Document section »
start
Friday, April 17, 2015

Campbell conference: future of digital tech

Panel IV. Campbell and the Future of Digital Technologies (Moderator, Dean O'Connor)
 
O’Connor: output of one creative person becomes input for the next. Consider how copyright and fair use work in that system.
 
Robert Brauneis, George Washington University: How have new technologies influenced fair use jurisprudence?  (1) Personal copying and distribution and the personal/commercial distinction. Before Sony, there had never been a single published opinion on fair use in private noncommercial copying.  Non-networked tech brought personal copying to the attention of copyright owners, leading to fair use for some forms of personal copying.  Few decades later, networked computers challenged personal/commercial distinction. 
 
(2) Computer programming/functional works. Pre-Feist, there was a big branch of fair use jurisprudence devoted to ok uses of factual works; that faded as noncreative facts were excluded. But a new branch arose, dealing w/largely functional works and reverse engineering. 
 
(3) Nontraditional uses. Accessibility to the blind.
end
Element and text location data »
start
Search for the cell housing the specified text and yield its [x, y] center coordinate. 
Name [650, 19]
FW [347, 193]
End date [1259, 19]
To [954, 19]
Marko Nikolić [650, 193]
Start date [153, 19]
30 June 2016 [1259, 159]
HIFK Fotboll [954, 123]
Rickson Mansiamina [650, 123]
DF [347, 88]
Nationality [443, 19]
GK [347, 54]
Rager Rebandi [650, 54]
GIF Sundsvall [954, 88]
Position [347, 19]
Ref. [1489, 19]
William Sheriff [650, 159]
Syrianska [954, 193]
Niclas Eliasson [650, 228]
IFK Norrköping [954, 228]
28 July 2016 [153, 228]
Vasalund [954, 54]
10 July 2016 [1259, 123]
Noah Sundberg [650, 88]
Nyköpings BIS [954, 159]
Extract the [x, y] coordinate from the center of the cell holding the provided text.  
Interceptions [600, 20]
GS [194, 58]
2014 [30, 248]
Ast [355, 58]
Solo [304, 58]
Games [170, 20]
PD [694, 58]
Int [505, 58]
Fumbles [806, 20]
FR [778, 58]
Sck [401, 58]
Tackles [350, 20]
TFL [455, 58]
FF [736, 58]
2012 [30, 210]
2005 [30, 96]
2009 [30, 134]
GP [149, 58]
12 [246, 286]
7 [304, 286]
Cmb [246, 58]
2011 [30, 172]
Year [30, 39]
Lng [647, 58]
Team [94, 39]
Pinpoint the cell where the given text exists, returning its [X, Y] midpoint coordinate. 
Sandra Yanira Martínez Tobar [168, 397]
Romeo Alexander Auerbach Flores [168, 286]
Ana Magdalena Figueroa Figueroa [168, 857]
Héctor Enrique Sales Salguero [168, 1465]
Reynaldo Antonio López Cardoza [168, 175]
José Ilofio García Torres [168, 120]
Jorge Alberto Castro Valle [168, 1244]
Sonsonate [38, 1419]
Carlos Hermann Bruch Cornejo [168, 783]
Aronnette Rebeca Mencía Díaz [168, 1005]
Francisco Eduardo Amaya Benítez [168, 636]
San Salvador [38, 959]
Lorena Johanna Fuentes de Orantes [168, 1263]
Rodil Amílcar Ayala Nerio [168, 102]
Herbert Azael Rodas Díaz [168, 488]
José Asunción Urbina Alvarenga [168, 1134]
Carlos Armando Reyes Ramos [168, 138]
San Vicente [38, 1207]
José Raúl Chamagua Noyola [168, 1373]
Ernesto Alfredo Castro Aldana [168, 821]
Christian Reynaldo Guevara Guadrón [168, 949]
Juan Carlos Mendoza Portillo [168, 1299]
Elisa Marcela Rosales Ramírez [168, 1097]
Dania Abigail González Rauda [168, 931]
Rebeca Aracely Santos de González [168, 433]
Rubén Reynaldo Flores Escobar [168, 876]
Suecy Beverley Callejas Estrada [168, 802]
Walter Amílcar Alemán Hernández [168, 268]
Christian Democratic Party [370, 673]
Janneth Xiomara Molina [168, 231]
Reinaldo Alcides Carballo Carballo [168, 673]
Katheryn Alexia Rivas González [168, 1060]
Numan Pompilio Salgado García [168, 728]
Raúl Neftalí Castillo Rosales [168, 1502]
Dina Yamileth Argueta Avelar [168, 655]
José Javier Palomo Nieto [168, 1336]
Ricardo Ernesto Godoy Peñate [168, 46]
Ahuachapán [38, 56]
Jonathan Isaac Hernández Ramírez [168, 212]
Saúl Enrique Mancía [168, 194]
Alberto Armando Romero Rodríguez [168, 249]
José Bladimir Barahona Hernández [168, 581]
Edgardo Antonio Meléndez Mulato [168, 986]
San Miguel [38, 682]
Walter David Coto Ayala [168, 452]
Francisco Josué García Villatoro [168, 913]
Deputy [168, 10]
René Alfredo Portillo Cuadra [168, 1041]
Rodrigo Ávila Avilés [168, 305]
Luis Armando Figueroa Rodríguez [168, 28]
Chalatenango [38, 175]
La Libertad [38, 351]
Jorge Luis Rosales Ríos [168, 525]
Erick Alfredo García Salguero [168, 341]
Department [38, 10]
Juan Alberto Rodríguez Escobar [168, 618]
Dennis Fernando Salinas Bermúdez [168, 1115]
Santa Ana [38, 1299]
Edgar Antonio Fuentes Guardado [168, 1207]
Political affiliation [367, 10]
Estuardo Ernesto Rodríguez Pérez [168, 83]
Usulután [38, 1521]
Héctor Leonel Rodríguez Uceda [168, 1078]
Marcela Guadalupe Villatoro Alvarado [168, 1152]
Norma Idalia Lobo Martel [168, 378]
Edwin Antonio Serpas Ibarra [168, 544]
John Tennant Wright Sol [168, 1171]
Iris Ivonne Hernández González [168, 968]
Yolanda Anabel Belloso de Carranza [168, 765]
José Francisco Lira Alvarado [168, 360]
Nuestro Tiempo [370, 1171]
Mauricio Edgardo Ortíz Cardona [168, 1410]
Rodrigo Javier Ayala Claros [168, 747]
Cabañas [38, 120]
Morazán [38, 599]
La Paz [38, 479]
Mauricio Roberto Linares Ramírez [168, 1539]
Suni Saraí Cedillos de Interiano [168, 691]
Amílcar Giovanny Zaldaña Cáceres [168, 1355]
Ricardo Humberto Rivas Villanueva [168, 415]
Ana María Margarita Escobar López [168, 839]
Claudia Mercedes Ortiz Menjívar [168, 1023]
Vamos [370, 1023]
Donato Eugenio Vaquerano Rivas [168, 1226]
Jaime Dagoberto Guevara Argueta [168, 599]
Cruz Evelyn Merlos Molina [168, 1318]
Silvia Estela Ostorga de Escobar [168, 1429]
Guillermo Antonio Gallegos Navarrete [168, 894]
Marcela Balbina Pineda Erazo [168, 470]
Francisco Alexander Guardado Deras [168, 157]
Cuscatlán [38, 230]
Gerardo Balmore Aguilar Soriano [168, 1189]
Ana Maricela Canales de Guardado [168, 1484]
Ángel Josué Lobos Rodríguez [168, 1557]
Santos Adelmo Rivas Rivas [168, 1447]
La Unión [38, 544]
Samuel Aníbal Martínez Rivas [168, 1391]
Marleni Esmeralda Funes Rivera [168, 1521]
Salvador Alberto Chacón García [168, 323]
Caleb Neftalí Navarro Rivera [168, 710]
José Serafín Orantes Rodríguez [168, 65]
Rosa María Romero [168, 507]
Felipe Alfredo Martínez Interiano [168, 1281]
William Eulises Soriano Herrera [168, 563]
end
What you will do »
1 > Please copy out the listing word for word, from its first line through the line containing "Position [347, 19]".
2 > Continue the notes on the Campbell conference digital technology panel, starting right after their final sentence.

The responses »
1 >
Search for the cell housing the specified text and yield its [x, y] center coordinate. 
Name [650, 19]
FW [347, 193]
End date [1259, 19]
To [954, 19]
Marko Nikolić [650, 193]
Start date [153, 19]
30 June 2016 [1259, 159]
HIFK Fotboll [954, 123]
Rickson Mansiamina [650, 123]
DF [347, 88]
Nationality [443, 19]
GK [347, 54]
Rager Rebandi [650, 54]
GIF Sundsvall [954, 88]
Position [347, 19]

2 >
(4) Dissolution of the concept of the copy. New tech significantly eroded the role of the copy as the intuitive unit of consumption. Fair use will likely step in to mediate between the intuitive sense of exploitation versus formal reproduction.  In non-networked world, users typically acquired only one copy. Now many of us don’t know whether we own a copy of a work or not, since Spotify commingles local and streamed; we don’t know how many copies we own or where they’re stored or when another copy is being made—the cloud obscures, faithful to its name.  Correlatively, it doesn’t make sense to treat cloud syncing as we do printing another hardcover book. Reframe from copying to access/exploitation? But it’s more than a little difficult to create a new conceptual scheme and harder to get Congress to act; courts will mediate slippage between rights and practices that seem widespread and harmless, and they can call on fair use to do so.
 
Sandra Aistars, Copyright Alliance: Worth distinguishing b/t creating new copyrighted work and facilitating new tech.  Campbell worked very well for the former, but not so with new distribution models/purposes. The beauty of fair use is that it’s both flexible and case-specific; allows courts to consider all the nuance; guard against new set of reflexively applied presumptions w/negative effects on creativity.  (Ideological drift …)
 
Authors aren’t threatened by the concept of fair use, nor do they want to see it limited. Authors of all types need to facilitate the use of existing works, and celebrate contributions tech has brought to their lives. Tech innovators face similar challenges trying to get product/service launched and authors are sympathetic.  Seems to her odd, as June Besek noted, that partial copying by an individual artist is scrutinized more than massive full-on copying of entire works by commercial entities, which is presumed to be transformative b/c different purpose.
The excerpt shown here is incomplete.